How is C Structure Layout in Memory

n33ds0n · June 24, 2021, 7:00pm

I understand that array is a data structure that store collection of data of the same type in a contigous memory and I also understand that structure is a user define data type that group element of the same or different kind into a single entity, but my question is how is structure handle in memory(structure layout in memory)

jeff · June 24, 2021, 9:13pm

Just like they appear in your source code, with a possible padding/alignement

that is if your code looks like this

struct test{
    int a;
    char b;
    long c;
    char d;
}

assuming the struct will be stored at address X in memory, and this code is on a 32 bit machine (meaning sizeof(int) = sizeof(long) = 4, and sizeof(char) = 1 , at least in my machine)

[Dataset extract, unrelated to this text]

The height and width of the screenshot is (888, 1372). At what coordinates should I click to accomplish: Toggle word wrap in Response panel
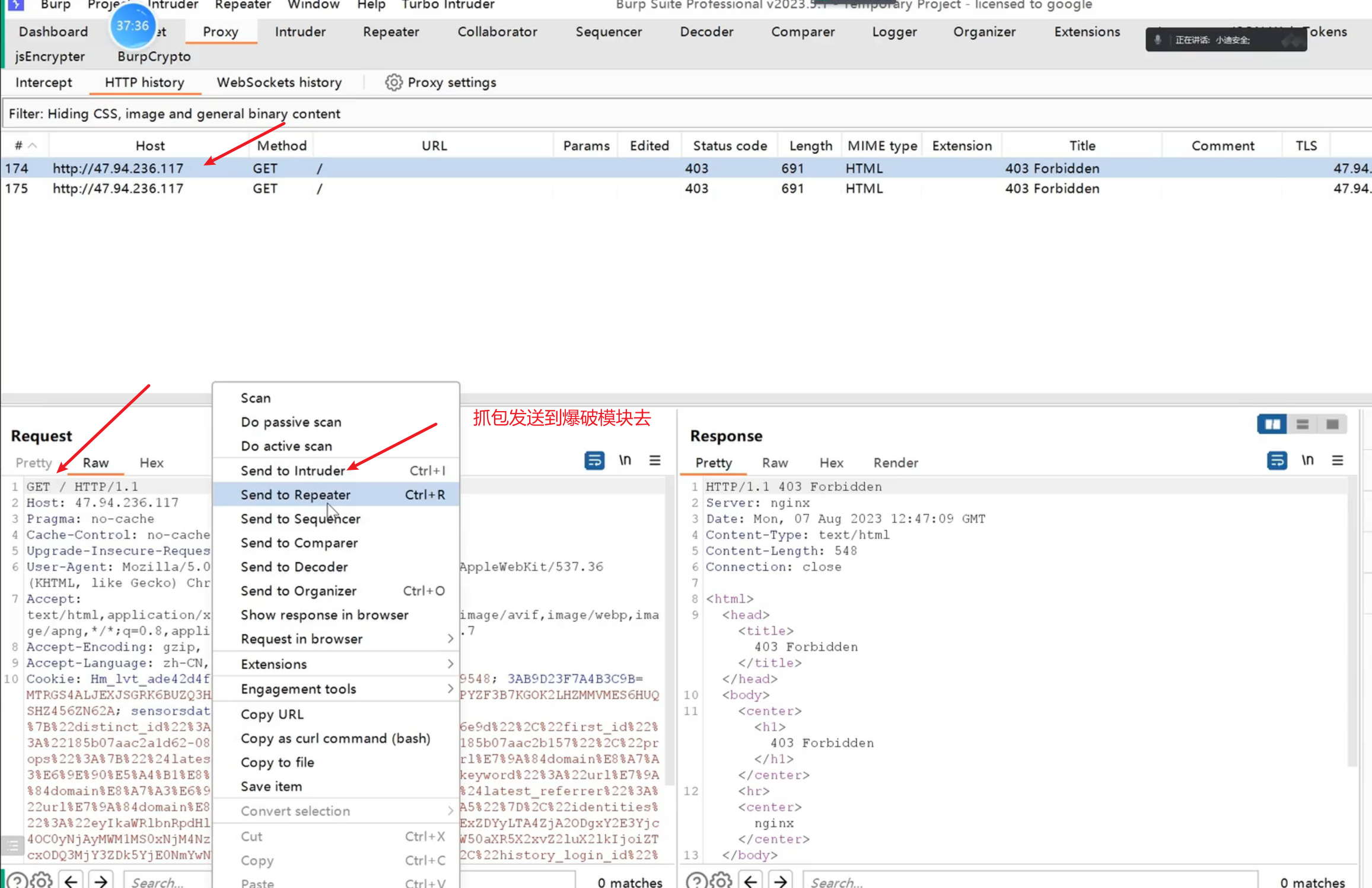[1276, 460]
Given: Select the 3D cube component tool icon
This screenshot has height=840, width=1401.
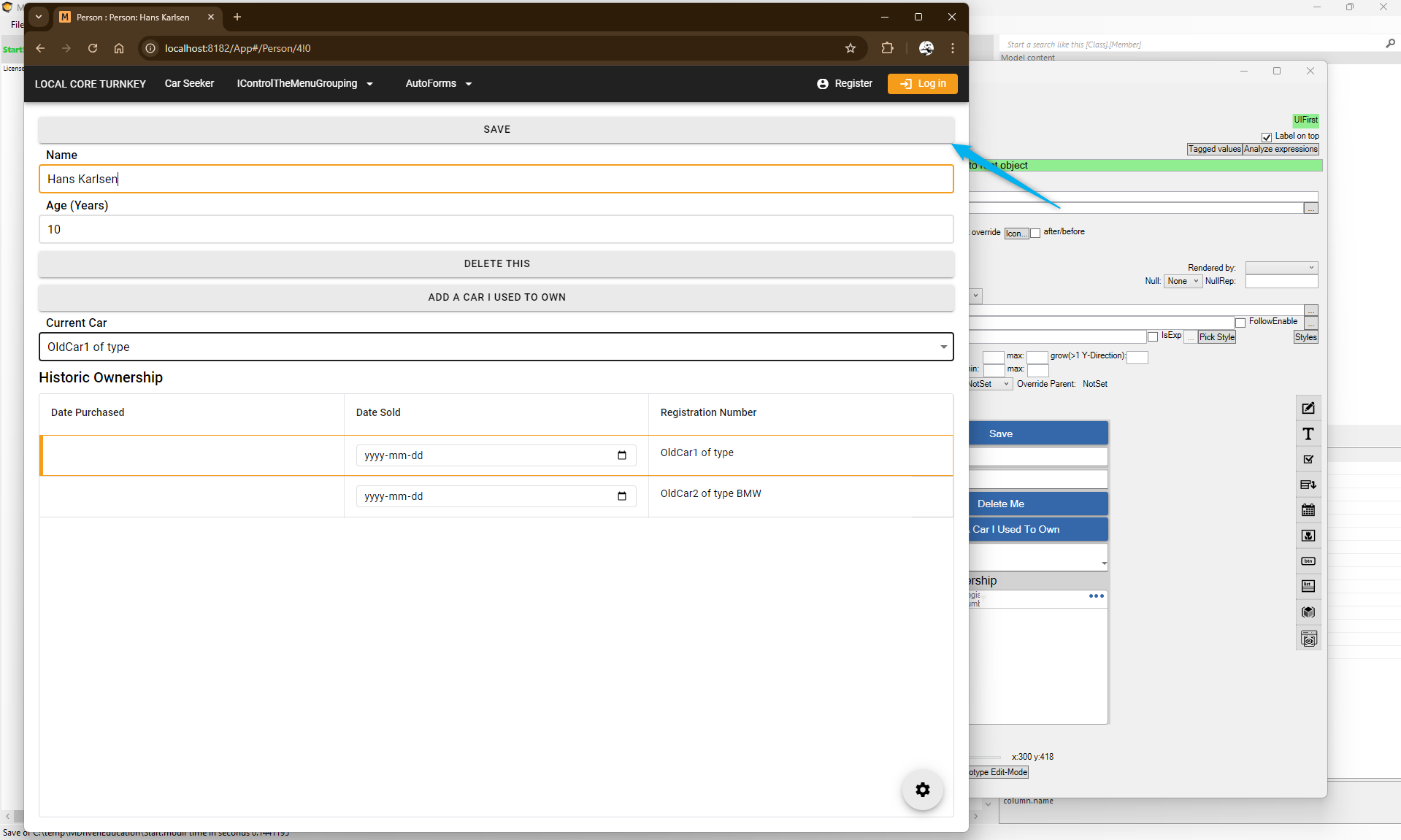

a will be stored at address X and has the size of 4 bytes , b will be at address X + 4 in 1 byte, with a padding of 3 bytes (sizeof(int) - sizeof(char)) , c will be stored at address X + 8 and d will be stored at address X + 12, the whole struct will have a padding of 3 bytes such as sizeof(struct test) = 16

there could be some cases where char variables are stored at any byte of the word they’re located at, in which cases the offset and the padding would slightly differ, but this topic is already discussed to death in the link above, cheers

n33ds0n · June 24, 2021, 11:20pm

Thanks @jeff I really appreciate, I have been wandering how, thank you so much♥️

c0z · June 26, 2021, 6:55am

A continuation on what @jeff was saying.

Now before we go into this, it’s worth mentioning the resources already on 0x00sec about memory alignment. Now memory alignment is the padding of bytes to allow instructions and memory locations to be a multiple of the data-bus width of the CPU’s data-bus for consumption. From wikipedia,

Data alignment is the aligning of elements according to their natural alignment. To ensure natural alignment, it may be necessary to insert some padding between structure elements or after the last element of a structure. For example, on a 32-bit machine, a data structure containing a 16-bit value followed by a 32-bit value could have 16 bits of padding between the 16-bit value and the 32-bit value to align the 32-bit value on a 32-bit boundary. Alternatively, one can pack the structure, omitting the padding, which may lead to slower access, but uses three quarters as much memory.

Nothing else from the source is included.